Leo Prince
Leo Prince

Reputation: 950

Mongo DB reading 4 million documents

We have Scheduled jobs that runs daily,This jobs looks for matching Documents for that day and takes the document and do minimal transform and sent it a queue for downstream processing. Typically we have 4 millions Documents to be processed for a day. Our aim is to complete the processing within one hour. I am looking for suggestions on the best practices to read 4 million Documents from MongoDB quickly ?

Upvotes: 1

Views: 780

Answers (1)

Alex Taylor
Alex Taylor

Reputation: 8813

The MongoDB Async driver is the first stop for low overhead querying. There's a good example of using the SingleResultCallback on that page:

Block<Document> printDocumentBlock = new Block<Document>() {
    @Override
    public void apply(final Document document) {
        System.out.println(document.toJson());
    }
};
SingleResultCallback<Void> callbackWhenFinished = new SingleResultCallback<Void>() {
    @Override
    public void onResult(final Void result, final Throwable t) {
        System.out.println("Operation Finished!");
    }
};

collection.find().forEach(printDocumentBlock, callbackWhenFinished);

It is a common pattern in asynchronous database drivers to allow results to be passed on for processing as soon as they are available. The use of OS-level async I/O will help with low CPU overhead. Which brings up the next problem - how to get the data out.
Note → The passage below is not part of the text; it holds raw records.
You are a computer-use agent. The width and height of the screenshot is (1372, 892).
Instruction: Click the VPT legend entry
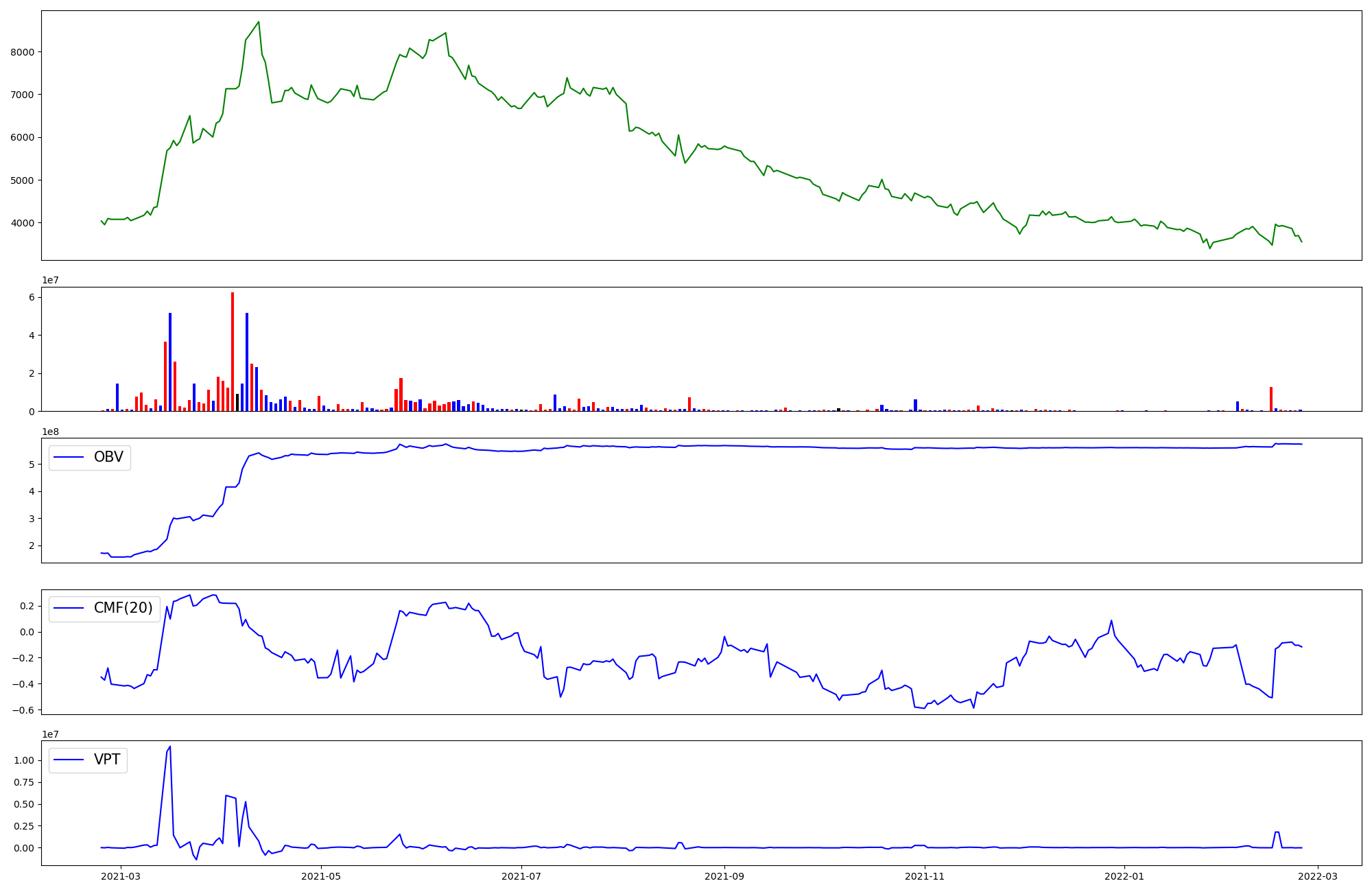tap(107, 760)
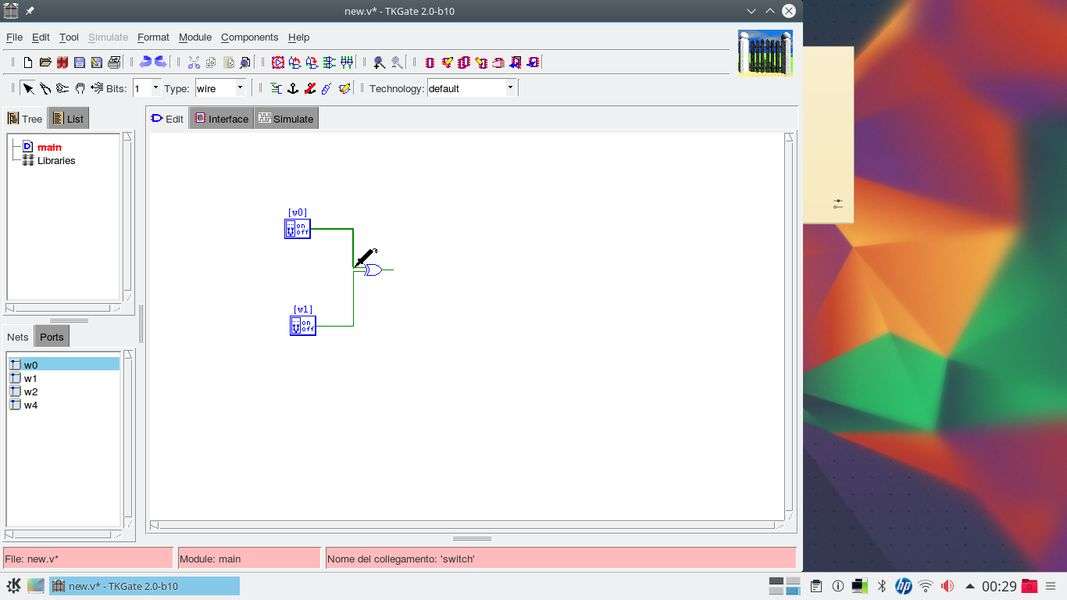
Task: Switch to the Interface tab
Action: (221, 119)
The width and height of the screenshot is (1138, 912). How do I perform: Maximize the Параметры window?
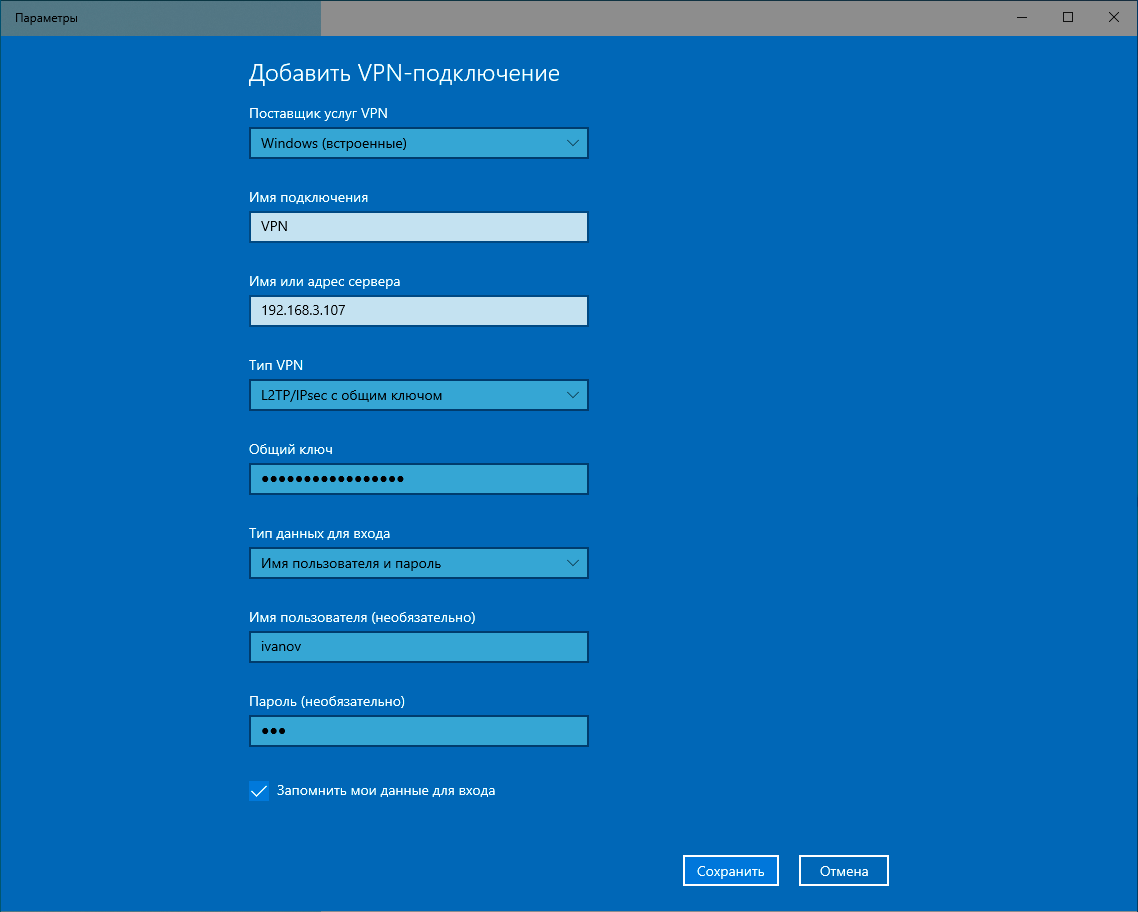1068,17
Without seeing the specifics of your work, you probably want to place the results into an in memory queue to be picked up by another thread at this point so the reader thread can keep reading results. An ArrayBlockingQueue is probably appropriate. put is more appropriate than add because it will block the reader thread if the worker(s) isn't able to keep up (keeping things balanced). Ideally, you don't want it to back up which is where multiple threads will be necessary. If the order of the results is important, use a single worker thread, otherwise use a ThreadPoolExecutor with the queue passed into the constructor. Using the in-memory queue does open up the possibility for data-loss if the results are being somehow discarded as they are read (i.e. if you were immediately sending off another query to delete them), and the reader process crashed.
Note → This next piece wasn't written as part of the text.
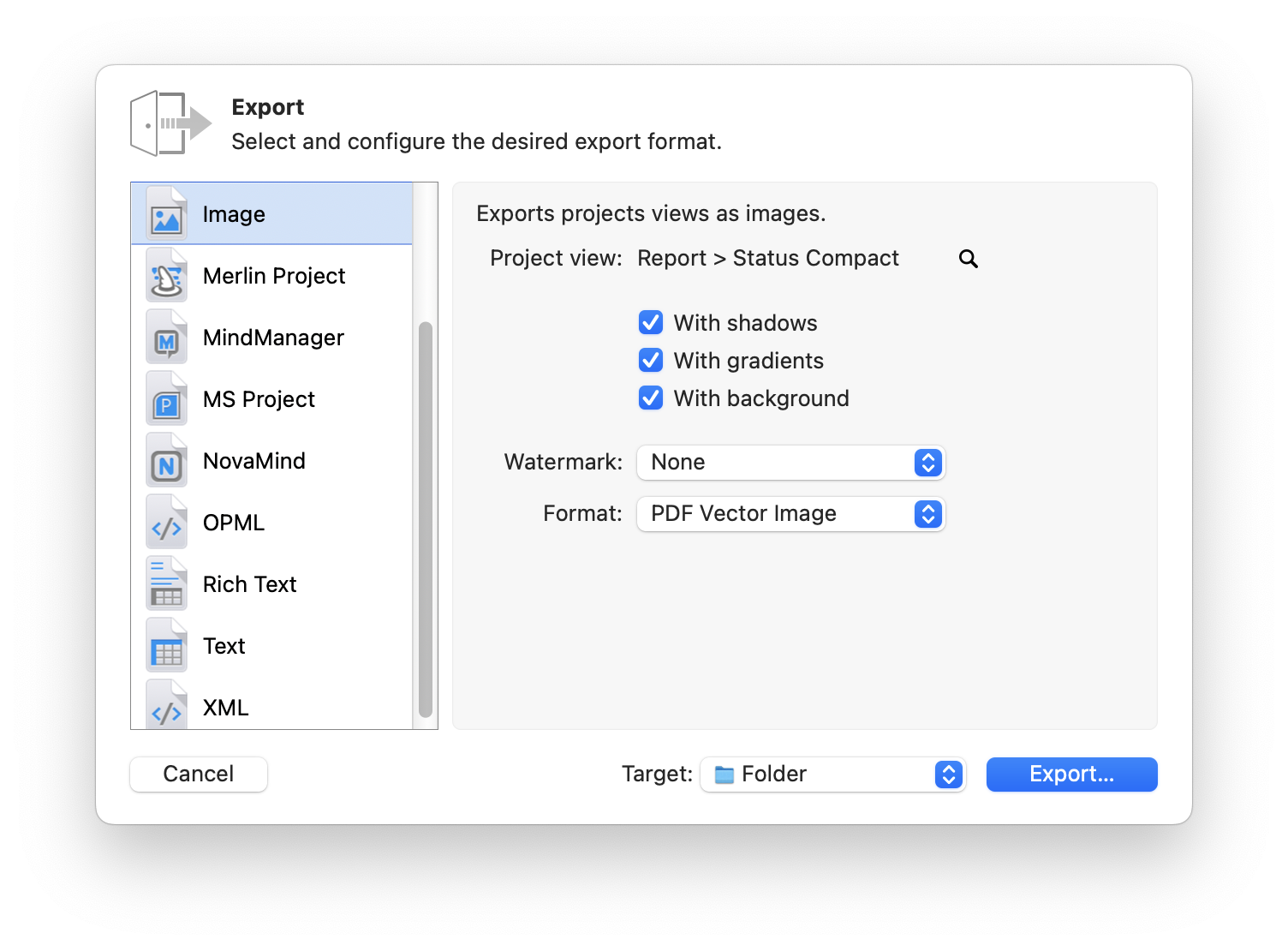Click the Merlin Project wizard hat icon
The width and height of the screenshot is (1288, 951).
click(x=166, y=276)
At this point, either do the 'minimal transforms' on the worker thread(s), or serialize them in the workers and put them on a real queue (e.g. RabbitMQ, ZeroMQ). Putting them onto a real queue allows the work to be divided up amoungst multiple machines trivially, and provides optional persistence allowing recovery of work, and those queues have great clustering options for scalability. Those machines can then put the results into the queue you mentioned in the question (assuming it has the capacity).

The bottleneck in a system like that is how quickly one machine can get through a single mongo query, and how many results the final queue can handle. All the other parts (MongoDB, queues, # of worker machines) are individually scalable. By doing as little work as possible on the querying machine and pushing that work onto other machines that impact can be greatly reduced. It sounds like your destination queue is out of your control.

When trying to work out where bottlenecks are, measurements are critical. Adding metrics to your application up front will let you know which areas need improvement when things aren't going well.

That set-up can build a pretty scalable system. I've built many similar systems before. Beyond that, you'll want to investigate getting your data into something like Apache Storm.